• **Extracted records**:

******

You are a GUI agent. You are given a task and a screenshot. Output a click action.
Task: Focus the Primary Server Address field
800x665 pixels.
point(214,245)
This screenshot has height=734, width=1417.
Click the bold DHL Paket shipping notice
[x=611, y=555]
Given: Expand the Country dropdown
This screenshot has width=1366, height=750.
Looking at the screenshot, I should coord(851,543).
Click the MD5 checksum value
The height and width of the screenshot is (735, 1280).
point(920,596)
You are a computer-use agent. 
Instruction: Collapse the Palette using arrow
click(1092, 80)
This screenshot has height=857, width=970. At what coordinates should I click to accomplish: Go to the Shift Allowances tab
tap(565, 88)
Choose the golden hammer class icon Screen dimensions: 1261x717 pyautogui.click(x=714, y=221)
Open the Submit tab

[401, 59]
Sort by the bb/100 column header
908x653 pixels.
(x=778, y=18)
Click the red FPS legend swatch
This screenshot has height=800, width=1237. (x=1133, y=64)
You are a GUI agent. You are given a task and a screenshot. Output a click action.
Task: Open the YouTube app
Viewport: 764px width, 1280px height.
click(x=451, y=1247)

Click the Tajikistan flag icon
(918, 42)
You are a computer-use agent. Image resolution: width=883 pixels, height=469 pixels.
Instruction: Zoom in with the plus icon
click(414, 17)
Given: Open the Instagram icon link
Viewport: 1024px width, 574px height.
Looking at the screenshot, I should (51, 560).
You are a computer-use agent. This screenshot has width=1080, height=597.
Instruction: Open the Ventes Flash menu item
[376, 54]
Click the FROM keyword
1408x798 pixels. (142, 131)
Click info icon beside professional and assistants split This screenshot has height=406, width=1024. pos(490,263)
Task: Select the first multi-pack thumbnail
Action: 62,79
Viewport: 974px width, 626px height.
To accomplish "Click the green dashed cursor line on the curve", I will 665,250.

******

• **Brief**: Print exactly the line containing "This screenshot has width=1366, height=750." and every line after it through the end of the records above, and nothing else.

• **Problem solution**:
This screenshot has width=1366, height=750.
Looking at the screenshot, I should coord(851,543).
Click the MD5 checksum value
The height and width of the screenshot is (735, 1280).
point(920,596)
You are a computer-use agent. 
Instruction: Collapse the Palette using arrow
click(1092, 80)
This screenshot has height=857, width=970. At what coordinates should I click to accomplish: Go to the Shift Allowances tab
tap(565, 88)
Choose the golden hammer class icon Screen dimensions: 1261x717 pyautogui.click(x=714, y=221)
Open the Submit tab

[401, 59]
Sort by the bb/100 column header
908x653 pixels.
(x=778, y=18)
Click the red FPS legend swatch
This screenshot has height=800, width=1237. (x=1133, y=64)
You are a GUI agent. You are given a task and a screenshot. Output a click action.
Task: Open the YouTube app
Viewport: 764px width, 1280px height.
click(x=451, y=1247)

Click the Tajikistan flag icon
(918, 42)
You are a computer-use agent. Image resolution: width=883 pixels, height=469 pixels.
Instruction: Zoom in with the plus icon
click(414, 17)
Given: Open the Instagram icon link
Viewport: 1024px width, 574px height.
Looking at the screenshot, I should (51, 560).
You are a computer-use agent. This screenshot has width=1080, height=597.
Instruction: Open the Ventes Flash menu item
[376, 54]
Click the FROM keyword
1408x798 pixels. (142, 131)
Click info icon beside professional and assistants split This screenshot has height=406, width=1024. pos(490,263)
Task: Select the first multi-pack thumbnail
Action: 62,79
Viewport: 974px width, 626px height.
To accomplish "Click the green dashed cursor line on the curve", I will 665,250.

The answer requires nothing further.